Não afirmo que jamais uma máquina teria capacidade de configurar tal equivalência, e tenho um argumento simples pra justificar minha posição: há quinhentos anos, acreditar que a terra gira em torno do sol seria motivo de chacota. 
 Em outras palavras, ainda desconhecemos muito pra ousarmos afirmações tão generalistas. Contudo, é como eu disse, o dia em que modelos de inteligência artificial descartarem o cérebro de um tradutor, cilônios andarão sobre a terra e, se já não tivermos sido extintos, retornaremos ao posto de subordinados.

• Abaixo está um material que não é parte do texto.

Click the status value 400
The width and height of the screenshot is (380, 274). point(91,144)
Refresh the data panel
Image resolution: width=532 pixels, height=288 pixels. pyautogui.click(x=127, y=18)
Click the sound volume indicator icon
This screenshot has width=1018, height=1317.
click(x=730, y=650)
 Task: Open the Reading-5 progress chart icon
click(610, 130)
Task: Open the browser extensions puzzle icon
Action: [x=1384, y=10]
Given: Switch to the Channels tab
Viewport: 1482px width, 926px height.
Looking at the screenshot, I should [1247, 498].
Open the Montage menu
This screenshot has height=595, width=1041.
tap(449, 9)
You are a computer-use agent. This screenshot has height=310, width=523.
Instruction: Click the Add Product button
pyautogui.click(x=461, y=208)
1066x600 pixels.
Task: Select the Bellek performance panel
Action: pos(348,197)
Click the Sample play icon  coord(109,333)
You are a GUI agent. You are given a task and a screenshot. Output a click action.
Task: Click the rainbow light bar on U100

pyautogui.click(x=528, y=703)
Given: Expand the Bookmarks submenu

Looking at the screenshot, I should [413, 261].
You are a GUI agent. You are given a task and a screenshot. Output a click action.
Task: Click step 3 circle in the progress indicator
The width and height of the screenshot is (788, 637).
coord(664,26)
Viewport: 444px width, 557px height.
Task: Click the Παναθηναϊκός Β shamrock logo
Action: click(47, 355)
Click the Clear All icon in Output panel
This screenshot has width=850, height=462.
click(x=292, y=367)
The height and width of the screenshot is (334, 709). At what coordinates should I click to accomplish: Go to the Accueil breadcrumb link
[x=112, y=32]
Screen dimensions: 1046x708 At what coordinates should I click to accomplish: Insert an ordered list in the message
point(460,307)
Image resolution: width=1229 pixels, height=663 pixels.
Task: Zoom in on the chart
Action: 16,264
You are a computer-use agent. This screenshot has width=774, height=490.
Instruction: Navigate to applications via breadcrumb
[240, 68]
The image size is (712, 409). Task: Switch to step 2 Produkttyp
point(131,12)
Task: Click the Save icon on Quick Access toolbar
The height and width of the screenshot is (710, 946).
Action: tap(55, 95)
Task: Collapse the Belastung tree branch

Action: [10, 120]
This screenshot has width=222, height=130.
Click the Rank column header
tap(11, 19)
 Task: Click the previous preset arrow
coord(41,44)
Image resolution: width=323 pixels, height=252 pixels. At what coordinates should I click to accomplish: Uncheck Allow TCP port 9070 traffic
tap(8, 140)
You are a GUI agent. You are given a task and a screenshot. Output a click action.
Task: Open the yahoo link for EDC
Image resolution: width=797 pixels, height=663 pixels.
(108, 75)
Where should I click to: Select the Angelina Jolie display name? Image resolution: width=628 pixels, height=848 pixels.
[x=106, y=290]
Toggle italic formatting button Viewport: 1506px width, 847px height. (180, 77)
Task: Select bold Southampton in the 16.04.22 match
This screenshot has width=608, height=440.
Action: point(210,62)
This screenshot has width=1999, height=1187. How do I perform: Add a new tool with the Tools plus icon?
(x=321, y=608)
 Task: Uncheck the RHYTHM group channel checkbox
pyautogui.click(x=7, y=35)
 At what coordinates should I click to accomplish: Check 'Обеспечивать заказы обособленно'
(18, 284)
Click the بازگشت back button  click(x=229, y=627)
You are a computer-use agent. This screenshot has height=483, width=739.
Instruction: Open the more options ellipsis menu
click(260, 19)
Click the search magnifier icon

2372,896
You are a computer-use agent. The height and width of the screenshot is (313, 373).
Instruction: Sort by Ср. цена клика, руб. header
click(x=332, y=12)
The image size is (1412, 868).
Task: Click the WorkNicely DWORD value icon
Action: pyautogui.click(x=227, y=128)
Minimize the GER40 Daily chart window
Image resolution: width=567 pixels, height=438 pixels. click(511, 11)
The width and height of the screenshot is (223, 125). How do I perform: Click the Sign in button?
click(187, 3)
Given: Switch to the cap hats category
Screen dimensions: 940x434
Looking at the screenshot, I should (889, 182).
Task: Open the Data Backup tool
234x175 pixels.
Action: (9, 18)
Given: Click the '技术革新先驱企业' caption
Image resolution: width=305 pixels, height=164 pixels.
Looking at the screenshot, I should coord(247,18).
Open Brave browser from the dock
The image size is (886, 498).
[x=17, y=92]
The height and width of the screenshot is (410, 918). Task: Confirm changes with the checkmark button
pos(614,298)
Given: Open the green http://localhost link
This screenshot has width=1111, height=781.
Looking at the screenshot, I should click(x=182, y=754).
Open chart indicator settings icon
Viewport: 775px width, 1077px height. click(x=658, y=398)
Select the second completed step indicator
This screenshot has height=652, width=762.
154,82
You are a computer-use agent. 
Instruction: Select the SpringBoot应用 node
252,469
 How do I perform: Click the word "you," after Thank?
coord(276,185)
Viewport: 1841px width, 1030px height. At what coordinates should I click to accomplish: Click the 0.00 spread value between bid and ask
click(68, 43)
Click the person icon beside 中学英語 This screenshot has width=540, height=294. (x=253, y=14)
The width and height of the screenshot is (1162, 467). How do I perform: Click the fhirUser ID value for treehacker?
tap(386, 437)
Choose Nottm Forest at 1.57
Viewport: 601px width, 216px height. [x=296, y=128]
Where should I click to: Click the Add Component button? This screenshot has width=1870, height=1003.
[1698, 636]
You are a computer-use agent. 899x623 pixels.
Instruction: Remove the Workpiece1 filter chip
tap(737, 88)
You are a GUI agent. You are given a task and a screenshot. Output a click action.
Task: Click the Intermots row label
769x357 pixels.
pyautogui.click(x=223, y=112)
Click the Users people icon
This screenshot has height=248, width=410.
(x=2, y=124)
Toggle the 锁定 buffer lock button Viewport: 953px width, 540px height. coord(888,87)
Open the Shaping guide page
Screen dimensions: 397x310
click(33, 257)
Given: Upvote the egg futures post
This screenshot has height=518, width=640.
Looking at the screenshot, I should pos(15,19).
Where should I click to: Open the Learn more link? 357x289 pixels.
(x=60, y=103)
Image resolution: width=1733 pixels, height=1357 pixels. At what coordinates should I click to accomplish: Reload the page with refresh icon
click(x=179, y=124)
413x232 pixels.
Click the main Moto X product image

Como se não bastasse, além da discussão moral existe a questão comercial. Muita - mas MUITA – grana está envolvida nos dois extremos da polêmica, e grana, até onde eu sei e até onde história me respalda, sempre pesou demais nos rumos que a humanidade tomou.
Sem maiores considerações:

-            Tradução Automática, no estado em que se encontra não dispensa a força humana, a não ser no nível mais superficial. Entretanto, interesses comerciais e disponibilidade de investimentos aceleram significativamente o desenvolvimento de temíveis tecnologias.

-            Pseudo-tradutores e bonitões que passaram 15 dias na Disney e manjam pra caralho de inglês estão com os dias contados. A regulamentação da profissão não será formalizada pelo ministério do trabalho, pelo governo, ou por sindicatos, mas por recursos online gratuitos que dispensarão conhecimentos medianos.

-            A TA será um filtro para a profissão. Somente tradutores competentes serão capazes de conviver  harmoniosamente com a ferramenta, o resto terá que arrumar outra coisa pra fazer. Como graduanda, ainda não atingi o nível de competência que aspiro, mas vou batalhar pra conquistar meu posto em uma área para a qual estudo feito louca.

Quando o chororô é grande, há quem chore e há quem faça a vida vendendo lenço. Questão de opção.